Work to be completed ▸ Render the part of the data that opens with the line containing "has width=434, height=275." and closes with the line containing "Action: 1322,90" as a Markdown table with the columns Row and Data Line. Include both of those lines, give each line its own numbered row, and leave out blank lines.

Element and text location data ▸
- - -

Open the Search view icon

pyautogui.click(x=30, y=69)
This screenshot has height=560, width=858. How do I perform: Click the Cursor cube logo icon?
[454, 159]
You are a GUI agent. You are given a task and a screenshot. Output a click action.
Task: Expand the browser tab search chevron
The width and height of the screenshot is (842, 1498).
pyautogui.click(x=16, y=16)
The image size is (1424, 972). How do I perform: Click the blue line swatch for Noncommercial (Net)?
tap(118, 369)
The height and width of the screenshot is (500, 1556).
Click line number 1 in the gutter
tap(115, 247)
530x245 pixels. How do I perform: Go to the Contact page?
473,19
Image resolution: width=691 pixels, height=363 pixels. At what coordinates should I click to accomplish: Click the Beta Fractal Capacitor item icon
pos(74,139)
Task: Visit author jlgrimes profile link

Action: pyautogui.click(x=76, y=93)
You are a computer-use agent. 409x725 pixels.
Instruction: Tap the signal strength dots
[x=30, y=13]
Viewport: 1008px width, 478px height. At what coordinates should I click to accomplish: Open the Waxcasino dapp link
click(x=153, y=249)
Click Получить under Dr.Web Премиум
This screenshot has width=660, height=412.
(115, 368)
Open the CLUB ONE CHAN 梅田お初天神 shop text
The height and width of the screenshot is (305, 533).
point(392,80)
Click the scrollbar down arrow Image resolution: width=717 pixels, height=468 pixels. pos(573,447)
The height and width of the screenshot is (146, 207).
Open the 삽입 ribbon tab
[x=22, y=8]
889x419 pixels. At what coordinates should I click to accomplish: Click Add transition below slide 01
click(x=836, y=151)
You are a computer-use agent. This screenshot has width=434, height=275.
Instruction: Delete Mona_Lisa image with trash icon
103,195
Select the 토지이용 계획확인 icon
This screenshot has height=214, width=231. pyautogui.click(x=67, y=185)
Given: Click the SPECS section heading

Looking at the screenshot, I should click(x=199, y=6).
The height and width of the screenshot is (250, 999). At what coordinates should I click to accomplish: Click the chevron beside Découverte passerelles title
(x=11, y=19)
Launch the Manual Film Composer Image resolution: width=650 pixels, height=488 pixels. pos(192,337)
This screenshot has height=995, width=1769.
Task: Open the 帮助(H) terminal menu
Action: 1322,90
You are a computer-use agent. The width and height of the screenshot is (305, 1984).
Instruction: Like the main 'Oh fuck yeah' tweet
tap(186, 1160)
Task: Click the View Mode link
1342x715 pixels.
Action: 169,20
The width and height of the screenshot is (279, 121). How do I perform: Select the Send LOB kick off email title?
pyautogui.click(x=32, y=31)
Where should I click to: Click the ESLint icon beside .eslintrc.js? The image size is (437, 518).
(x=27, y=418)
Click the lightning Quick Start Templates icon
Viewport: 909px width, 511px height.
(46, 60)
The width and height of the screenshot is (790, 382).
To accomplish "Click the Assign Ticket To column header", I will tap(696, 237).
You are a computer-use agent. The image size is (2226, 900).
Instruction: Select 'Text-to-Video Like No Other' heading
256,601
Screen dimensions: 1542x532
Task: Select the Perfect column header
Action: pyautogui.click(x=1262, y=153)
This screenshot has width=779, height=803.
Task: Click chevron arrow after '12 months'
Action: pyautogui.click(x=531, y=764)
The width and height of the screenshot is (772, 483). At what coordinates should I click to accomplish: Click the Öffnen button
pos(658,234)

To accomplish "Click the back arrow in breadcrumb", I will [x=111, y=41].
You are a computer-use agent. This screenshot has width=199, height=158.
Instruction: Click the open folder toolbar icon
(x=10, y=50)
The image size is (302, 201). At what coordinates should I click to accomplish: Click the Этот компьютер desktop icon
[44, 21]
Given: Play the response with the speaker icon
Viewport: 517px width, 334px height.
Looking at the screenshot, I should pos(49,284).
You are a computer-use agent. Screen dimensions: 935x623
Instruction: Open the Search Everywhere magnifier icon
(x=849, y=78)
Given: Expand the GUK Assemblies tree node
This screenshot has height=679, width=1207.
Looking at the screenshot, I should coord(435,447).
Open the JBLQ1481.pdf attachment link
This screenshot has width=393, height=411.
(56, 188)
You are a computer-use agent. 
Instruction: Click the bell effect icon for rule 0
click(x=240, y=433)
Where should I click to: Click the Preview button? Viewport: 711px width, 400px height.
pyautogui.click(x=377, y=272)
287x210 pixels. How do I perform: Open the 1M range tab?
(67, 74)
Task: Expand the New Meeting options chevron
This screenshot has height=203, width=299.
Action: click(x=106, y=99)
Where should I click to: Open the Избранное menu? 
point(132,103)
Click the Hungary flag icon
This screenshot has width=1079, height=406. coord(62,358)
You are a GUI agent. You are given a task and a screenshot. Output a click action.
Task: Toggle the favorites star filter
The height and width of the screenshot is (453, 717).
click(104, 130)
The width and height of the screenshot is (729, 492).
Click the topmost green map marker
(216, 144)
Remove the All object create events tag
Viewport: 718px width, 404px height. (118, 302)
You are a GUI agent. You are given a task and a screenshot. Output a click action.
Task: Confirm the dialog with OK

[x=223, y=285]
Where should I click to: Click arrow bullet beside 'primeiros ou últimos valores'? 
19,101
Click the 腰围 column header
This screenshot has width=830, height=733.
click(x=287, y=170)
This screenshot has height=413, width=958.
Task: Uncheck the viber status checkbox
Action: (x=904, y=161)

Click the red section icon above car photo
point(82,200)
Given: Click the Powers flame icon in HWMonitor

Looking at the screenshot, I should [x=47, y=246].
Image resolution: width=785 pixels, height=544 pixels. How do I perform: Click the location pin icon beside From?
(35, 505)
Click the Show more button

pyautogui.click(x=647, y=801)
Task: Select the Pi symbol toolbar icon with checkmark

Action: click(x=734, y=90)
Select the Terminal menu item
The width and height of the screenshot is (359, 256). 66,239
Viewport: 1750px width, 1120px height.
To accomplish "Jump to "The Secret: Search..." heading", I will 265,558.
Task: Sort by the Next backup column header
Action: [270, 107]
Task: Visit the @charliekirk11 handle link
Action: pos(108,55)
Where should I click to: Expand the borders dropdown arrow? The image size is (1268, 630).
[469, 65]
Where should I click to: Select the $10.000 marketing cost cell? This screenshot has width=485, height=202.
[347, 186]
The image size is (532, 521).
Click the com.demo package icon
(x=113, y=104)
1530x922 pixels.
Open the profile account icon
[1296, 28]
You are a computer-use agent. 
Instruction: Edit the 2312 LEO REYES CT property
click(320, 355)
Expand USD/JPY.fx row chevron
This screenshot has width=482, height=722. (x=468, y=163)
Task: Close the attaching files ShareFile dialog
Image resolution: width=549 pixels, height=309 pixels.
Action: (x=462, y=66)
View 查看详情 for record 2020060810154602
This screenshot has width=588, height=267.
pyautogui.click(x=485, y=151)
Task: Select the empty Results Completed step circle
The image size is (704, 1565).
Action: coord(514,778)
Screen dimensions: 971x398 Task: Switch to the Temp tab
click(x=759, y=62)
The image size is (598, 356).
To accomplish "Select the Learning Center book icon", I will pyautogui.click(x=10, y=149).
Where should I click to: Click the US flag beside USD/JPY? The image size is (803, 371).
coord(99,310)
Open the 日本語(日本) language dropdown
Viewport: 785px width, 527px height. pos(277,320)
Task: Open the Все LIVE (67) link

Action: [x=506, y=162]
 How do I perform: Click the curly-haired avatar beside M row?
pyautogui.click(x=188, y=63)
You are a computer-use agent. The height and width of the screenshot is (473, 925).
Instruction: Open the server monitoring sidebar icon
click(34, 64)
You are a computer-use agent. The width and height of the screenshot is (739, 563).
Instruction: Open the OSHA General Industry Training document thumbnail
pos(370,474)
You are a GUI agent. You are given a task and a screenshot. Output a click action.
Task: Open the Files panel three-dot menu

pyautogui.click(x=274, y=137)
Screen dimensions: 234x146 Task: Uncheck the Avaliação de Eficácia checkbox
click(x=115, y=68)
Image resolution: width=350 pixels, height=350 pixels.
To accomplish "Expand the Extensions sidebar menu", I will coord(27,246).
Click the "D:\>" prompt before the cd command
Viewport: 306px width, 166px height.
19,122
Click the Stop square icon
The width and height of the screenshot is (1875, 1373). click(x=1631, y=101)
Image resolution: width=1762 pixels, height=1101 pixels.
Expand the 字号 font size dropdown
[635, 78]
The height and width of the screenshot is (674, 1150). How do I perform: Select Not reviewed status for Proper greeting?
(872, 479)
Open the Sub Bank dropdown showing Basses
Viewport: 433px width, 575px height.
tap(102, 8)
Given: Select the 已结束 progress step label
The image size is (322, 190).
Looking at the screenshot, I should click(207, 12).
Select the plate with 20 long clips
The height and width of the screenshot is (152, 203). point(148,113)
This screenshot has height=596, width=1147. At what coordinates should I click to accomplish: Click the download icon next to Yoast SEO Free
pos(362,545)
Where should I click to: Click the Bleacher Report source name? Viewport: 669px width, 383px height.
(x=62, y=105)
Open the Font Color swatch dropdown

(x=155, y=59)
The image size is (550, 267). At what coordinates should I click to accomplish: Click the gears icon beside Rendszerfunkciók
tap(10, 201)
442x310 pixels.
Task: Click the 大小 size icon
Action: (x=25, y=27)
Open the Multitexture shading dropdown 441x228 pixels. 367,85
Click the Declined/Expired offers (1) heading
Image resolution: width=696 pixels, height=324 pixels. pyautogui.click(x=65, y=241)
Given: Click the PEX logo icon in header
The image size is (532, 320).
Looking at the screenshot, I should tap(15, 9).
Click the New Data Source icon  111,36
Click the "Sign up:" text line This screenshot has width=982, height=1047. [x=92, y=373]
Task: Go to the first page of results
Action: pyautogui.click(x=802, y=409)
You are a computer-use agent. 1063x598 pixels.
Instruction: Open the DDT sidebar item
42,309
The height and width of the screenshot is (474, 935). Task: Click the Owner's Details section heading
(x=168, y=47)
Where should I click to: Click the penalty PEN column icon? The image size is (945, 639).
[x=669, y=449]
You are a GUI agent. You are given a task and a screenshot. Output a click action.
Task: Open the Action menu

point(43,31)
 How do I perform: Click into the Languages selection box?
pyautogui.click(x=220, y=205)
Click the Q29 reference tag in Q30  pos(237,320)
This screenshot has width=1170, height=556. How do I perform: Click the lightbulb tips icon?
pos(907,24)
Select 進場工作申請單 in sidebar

- - -

The reply ▸
| Row | Data Line |
|---|---|
| 1 | You are a computer-use agent. This screenshot has width=434, height=275. |
| 2 | Instruction: Delete Mona_Lisa image with trash icon |
| 3 | 103,195 |
| 4 | Select the 토지이용 계획확인 icon |
| 5 | This screenshot has height=214, width=231. pyautogui.click(x=67, y=185) |
| 6 | Given: Click the SPECS section heading |
| 7 | Looking at the screenshot, I should click(x=199, y=6). |
| 8 | The height and width of the screenshot is (250, 999). At what coordinates should I click to accomplish: Click the chevron beside Découverte passerelles title |
| 9 | (x=11, y=19) |
| 10 | Launch the Manual Film Composer Image resolution: width=650 pixels, height=488 pixels. pos(192,337) |
| 11 | This screenshot has height=995, width=1769. |
| 12 | Task: Open the 帮助(H) terminal menu |
| 13 | Action: 1322,90 |